Görev A: "Where should I" ifadesinin geçtiği satırdan satırların sonuna kadar (iki uç da dahil) olan satırları, "Decrease" ifadesini "Reduce" olarak yeniden adlandırıp gerisini aynen bırakarak tekrar yazın. Resimleri yanıta koymayın.

Bu meyanda BULTÜRK dernek olarak Bulgaristan ve Türk Dünyası ile ilgili olmak üzre, BGSAM ile birlikte bu güne kadar toplamda 133 kitap hazırlayarak yayınlamıştır.
Ayrıca aylık olarak yayınladığımız BULTÜRK “Bulgaristan Türklerinin Sesi” Gazetesi, (an itibarı ile 188 sayı) ile 21. Yüzyılın BULTÜRK nezdinde, “TÜRK ASRI” olması nedeniyle 2021 yılı itibarı ile tarihi “İPEK YOLU’’na atfen LONDRA-PEKİN hattında bulunan yaklaşık 68 ülkenin ekonomik kültürel sosyolojik siyasal, turistik, stratejik, askeri ve ticari güçlerinin birleştirmesinde rol oynayacak olan, “TÜRKLERİN BİRLEŞTİĞİ TÜRK YOLU DERGİMİZİ” seçkin kadromuz ile yayınlayarak Türk Dünyası ve tüm insanlığın hizmetine gururla sunduk.
Saygıdeğer konuklar, Tarihte Bulgaristan’a bir göz atalım, Bulgaristan’da yaşayanların büyük kısmını Bulgar halkı ve Slavlar oluşturduğu bilinmekte olmasına rağmen Müslüman Türk varlığı da önemli bir yer kaplamaktadır. Hatta sizlerin de malumunuzdur Bulgarlar da aslen Türk soyludurlar.
İslamiyet’in doğuşundan sonra dünya üzerinde İslam ile Müşerref olan ilk millet ve tebaalar arasında Bulgarlar 12 Mayıs 922’de Volga nehrinin kenarında Bolgar şehrinde “KARAHANLILAR DEVLETİ”NDEN de önce İslam’ı seçerek Türk soyluların ilk Müslümanları olarak tarihe geçmişlerdir.
Bunun ispatı olarak Rusya’nın önemli bölgelerinden TATARİSTAN’da halen Bulgar minaresi olarak bilinen (Küçük Minare) günümüz itibarı ile mevcut minarenin yanında yıkılan Camiinin yerine yeni bir cami yapılmıştır. İlk Müslüman olan Bulgarlar tarafından yapılan bu Camii ve eski minarenin yapım tarihi bugün Bulgar Türklerinin İslam’ı seçerek kabullendiği tarihin bir vesikasıdır.
“TARİHTE BULGAR DEVLETLERİ”
- Birinci Bulgar devleti 681-1018 yılları arasında hüküm sürmüştür.
Kubrat Han’ın küçük oğlu Asparuh Han yönetiminde Tuna boylarına gelen Bulgarlar, 679 yılında Tuna Bulgar Hanlığını kurdular. 681 yılında yapılan anlaşma ile Bizans İmparatorluğu tarafından resmen tanındı. Bu gün Kubrat Han’ın mezarı Ukrayna’dadır.
Ancak;
Tarihi açıdan Bulgarlar millet olarak ilk Müslüman olan devlet olmalarından dolayı uzun yıllar boyunca zamanın süper gücü güçlü devleti Bizanslıların kahredici soykırıma varan savaş ve mücadeleleri ile karşı karşıya kalmışlardır.

(Veri satırları)
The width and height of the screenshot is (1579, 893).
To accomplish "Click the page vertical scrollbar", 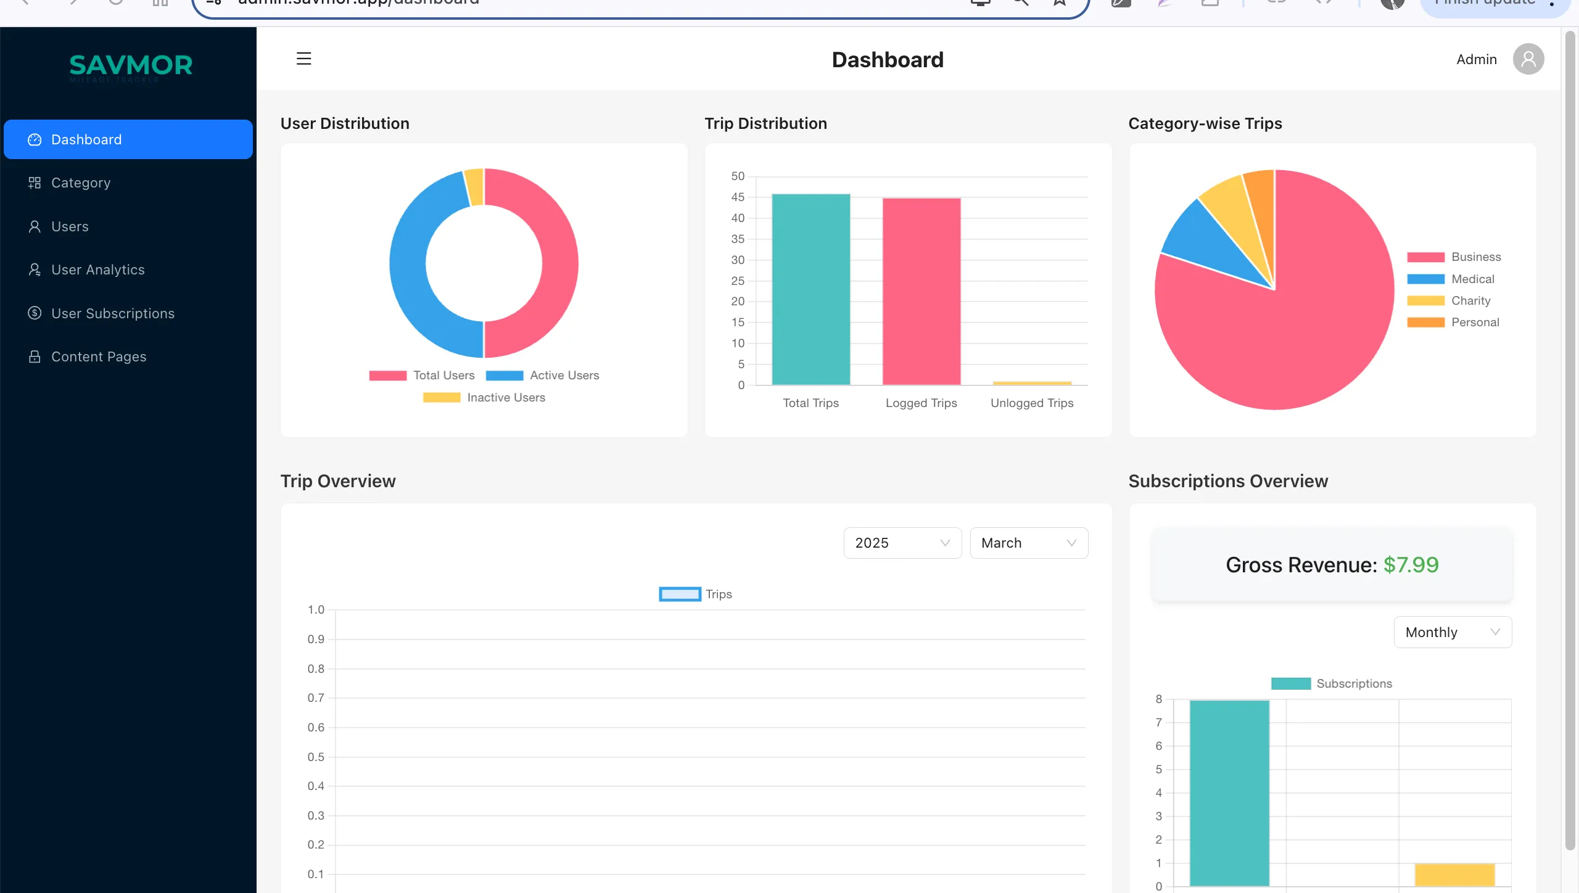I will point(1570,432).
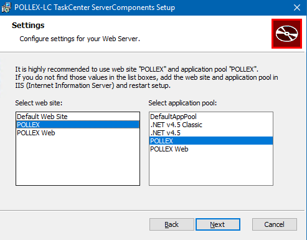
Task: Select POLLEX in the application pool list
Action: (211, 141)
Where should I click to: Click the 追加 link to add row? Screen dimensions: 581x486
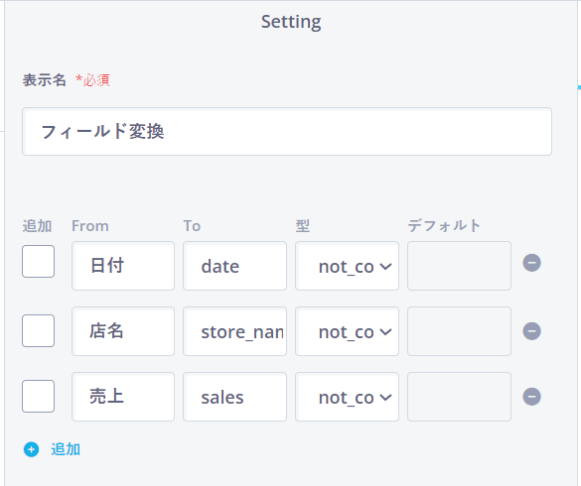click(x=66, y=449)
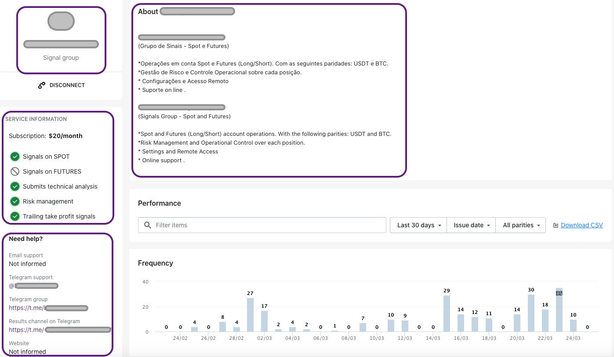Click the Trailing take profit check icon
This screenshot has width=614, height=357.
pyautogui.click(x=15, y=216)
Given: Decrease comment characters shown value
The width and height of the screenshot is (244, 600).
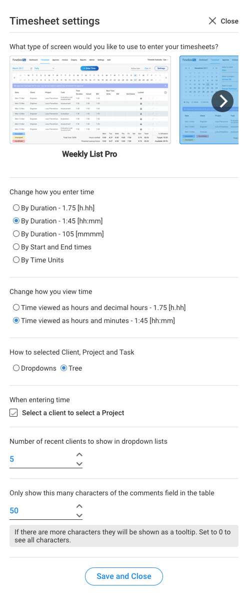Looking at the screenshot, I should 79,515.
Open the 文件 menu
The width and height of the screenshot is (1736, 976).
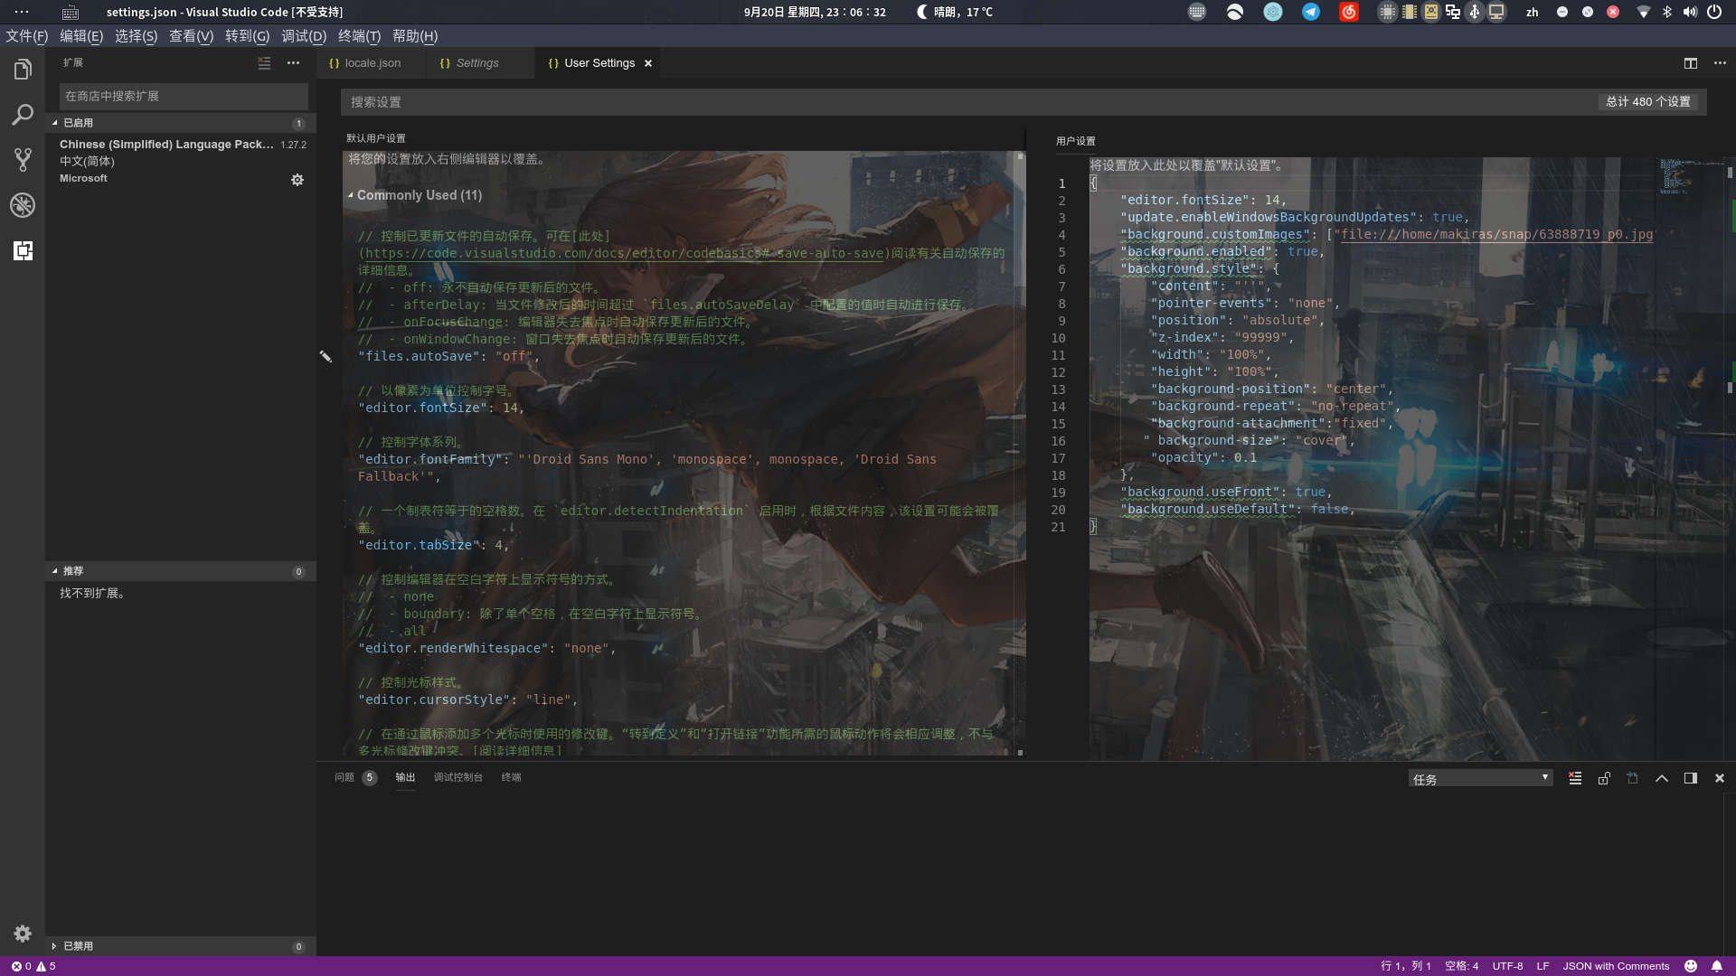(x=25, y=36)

Görev B:
Aşağıdaki ifadelerin her biri için belge alıntısıyla uyuşup uyuşmadığını evet ya da hayır ile belirtin ve karar veren sözleri alıntıdan aynen aktarın.
(i) BULTÜRK, BGSAM ile birlikte toplam 133 kitap yayınlamıştır.
(ii) Kubrat Han'ın mezarı bugün Bulgaristan'dadır.
(iii) Tuna Bulgar Hanlığı 681 yılında kurulmuştur.

Doğru yanıt A:
Where should I click to: Click the 追加 link to add row? Screen dimensions: 581x486
click(x=66, y=449)
Click the Trailing take profit check icon
This screenshot has width=614, height=357.
pyautogui.click(x=15, y=216)
Given: Reduce comment characters shown value
The width and height of the screenshot is (244, 600).
Looking at the screenshot, I should 79,515.
Open the 文件 menu
The width and height of the screenshot is (1736, 976).
(x=25, y=36)

Doğru yanıt B:
(i) Evet: "BGSAM ile birlikte bu güne kadar toplamda 133 kitap hazırlayarak yayınlamıştır"
(ii) Hayır: "Bu gün Kubrat Han’ın mezarı Ukrayna’dadır."
(iii) Hayır: "679 yılında Tuna Bulgar Hanlığını kurdular"